In so many ways, so-called short sales of homes hold a lot of appeal.
For the homeowner who must sell for less than what's owed on their mortgage, it can be a way out without sustaining as much damage to their credit as they would in foreclosure. For the mortgage lender, it means taking less of a loss than if the property goes into foreclosure. And for the buyer, a short sale represents a good deal on a house.
Some homeowners need to sell because of a financial hardship or other circumstance, but end up "short" because they're unable to pay off the full amount of the mortgage from the sale proceeds. To qualify for a short sale, homeowners cannot already be in foreclosure. They also must get approval from their lender or lenders — if they have more than one lien on the home. That's because the lenders stand to recover less than the original loan amounts.
But in most cases, short sales end up keeping buyers and sellers in protracted limbo.
Despite the difficulties in making it work, short sales now make up a huge percentage of sales in some areas of the country. Foreclosures and short sales made up nearly half of all homes sold during the first quarter, according to a survey released recently by the National Association of Realtors.
Fannie Mae, which owns or controls a third of the nation's home loans, said the number of pre-foreclosure, or short sales, on its properties increased to 5,971 during the first quarter, from 4,668 during the previous quarter.
Many people in government and real estate argue that making it easier to get distressed homes off the market and occupied by new owners is critical to achieve a housing recovery.
A Family's Ordeal
Two months ago, Jack Archer and his family put a $500,000 bid on a home in Manassas, Va. It could be a great deal, considering the same house sold a few years ago for more than $600,000. But a number of factors make closing the deal uncertain.
In order for the current homeowners to sell, their mortgage lender first needs to agree to recoup less money than the original loan amount. Since the owners also have a home-equity loan, their second lender also needs to agree to take a loss. Finally, the homeowners have mortgage insurance, which means the lenders could simply kill the deal if they think they stand to recover more by letting the property go into foreclosure than by agreeing to a short sale.
Archer says he has no idea which party is holding up his offer.
"We're getting a little tired at this point," he says. "We're giving it two more weeks" before deciding whether to walk away and just renovate their current two-bedroom home in Falls Church, Va.
"It's pretty painful, but sometimes you just don't have much choice," he says. "There's just not that many normal sale homes in some areas." He knows this from poring over real estate Web sites and listings every night. Every other home close to the one he bid on is also in short sale — meaning they might be equally time-consuming to buy.
Ron Phipps, a real estate agent in Rhode Island, represents both buyers and sellers in short sale deals, which now make up about a third of his overall business. He says the primary problem is that lenders are overloaded with requests, and many are unwilling to sign off on short sales. The problem is worse when the seller has a second loan on the home.

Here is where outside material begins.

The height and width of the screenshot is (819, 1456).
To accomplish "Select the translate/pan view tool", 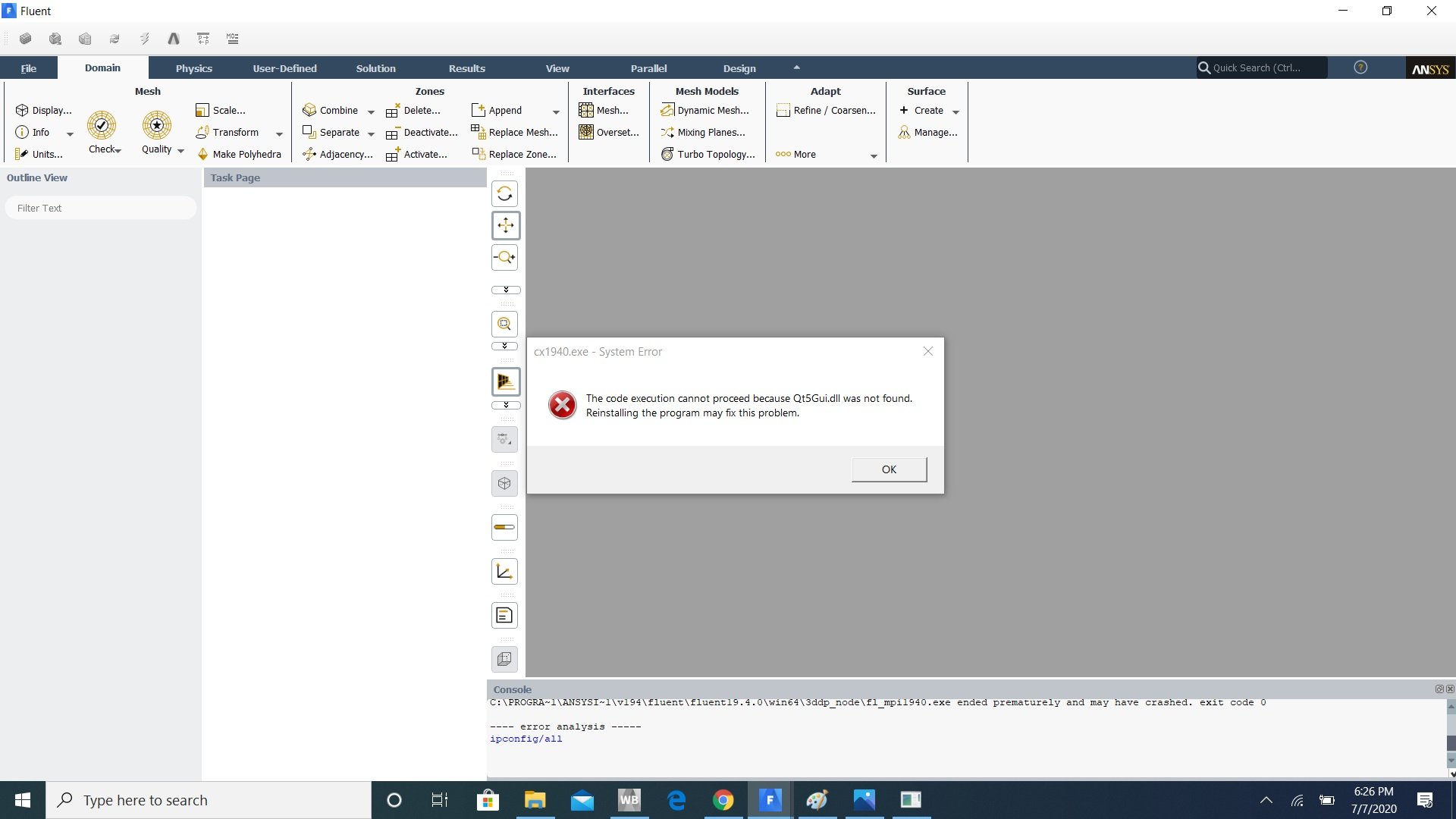I will (x=504, y=225).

"It used to be all the qualification was based on the buyer," he says, but now real estate agents dealing with short sales spend far more time assessing whether the seller is likely to get lender approval on a deal.
One thing greatly improved how many deals closed, Phipps says: Several months ago, he hired a lawyer to coordinate between all the parties — the borrower, the lenders, the insurers and the agents. That has meant that about half of all short sale deals are going to settlement, up from only 10 to 15 percent previously.
Last month, the Obama administration said it wanted to make the short-sale process more uniform by creating standards around the application and approval process. The administration is expected to release details of its plan within a month.
That will come too late for Jason Hall, a federal contractor who walked away from a protracted wait for a short sale late last year.
Hall and his wife bid on a condo in Arlington, Va., then waited for weeks without any guidance on whether they were close to a deal.
"I mean, I was calling people up saying, 'Listen, buddy, you know you're ruining my life here.' "
Hall said they finally pulled their offer and paid more for a different condo down the street, which was not in short sale. Meanwhile, the condo they bid on, he says, remains for sale — at a reduced price.